Bob & Kelsey's Adoption

Friday, December 29, 2006

Day 12: Leaving China

We're checking out from the hotel in an hour, at 5:00 p.m., so this is the last blog entry from China. All of last night and all of today has been about how to get 5 suitcases of stuff into three suitcases. We're also toting a car/airplane seat and a baby backpack/carrier (which I needn't have brought, as it turns out).

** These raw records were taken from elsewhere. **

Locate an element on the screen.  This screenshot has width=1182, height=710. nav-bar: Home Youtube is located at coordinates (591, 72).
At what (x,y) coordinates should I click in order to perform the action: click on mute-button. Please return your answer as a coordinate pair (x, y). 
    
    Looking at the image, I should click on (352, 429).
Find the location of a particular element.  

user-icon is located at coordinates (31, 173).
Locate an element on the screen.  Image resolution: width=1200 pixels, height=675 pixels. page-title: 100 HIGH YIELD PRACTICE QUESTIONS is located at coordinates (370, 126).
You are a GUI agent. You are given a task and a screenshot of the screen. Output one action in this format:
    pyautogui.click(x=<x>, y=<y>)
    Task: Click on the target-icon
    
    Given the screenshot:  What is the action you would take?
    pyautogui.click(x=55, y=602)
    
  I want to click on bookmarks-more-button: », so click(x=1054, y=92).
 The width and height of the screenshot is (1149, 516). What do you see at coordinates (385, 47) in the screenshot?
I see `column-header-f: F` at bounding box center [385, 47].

Now that we are leaving, and as excited as we are to be heading home, I'm suddenly feel a weird and uneasy about the fact that we are taking Keira away from her homeland. She was born in the south of China, to a Chinese mother and a Chinese father in a Chinese city. Yet, it will be a long, long time before she understands anything about her birth country. In a way I think I'm grieving for her - the loss of a family, loss of a culture, loss of a country. I've always known I am "American by birth." Keira can't say that. In the future, even "Chinese by birth" won't seem right either. Within a year of being born she was taken away and made American. All the books I've read about adoption talk about the conflicted feelings the child will have as she grows. I haven't read anything about the uncomfortable feelings the parents may have. I don't mean feelings of regret or guilt; that's not it at all. It's something different. It has to do with making the best out of a bad situation. Keira will have a wonderful life; certainly better than she could have ever dreamed had she stayed in the orphanage and never been adopted; probably better than even if her birth mother and family had been able to keep her. But no matter how joyous the adoption story, every single one begins with a tragedy. Perhaps what I am feeling is that underlying note that will always be there, the sadness of how the story began, why she needed us to come all the way from America to get her. In some way I'm feeling the loss of family, country, culture myself; I'm feeling it for her.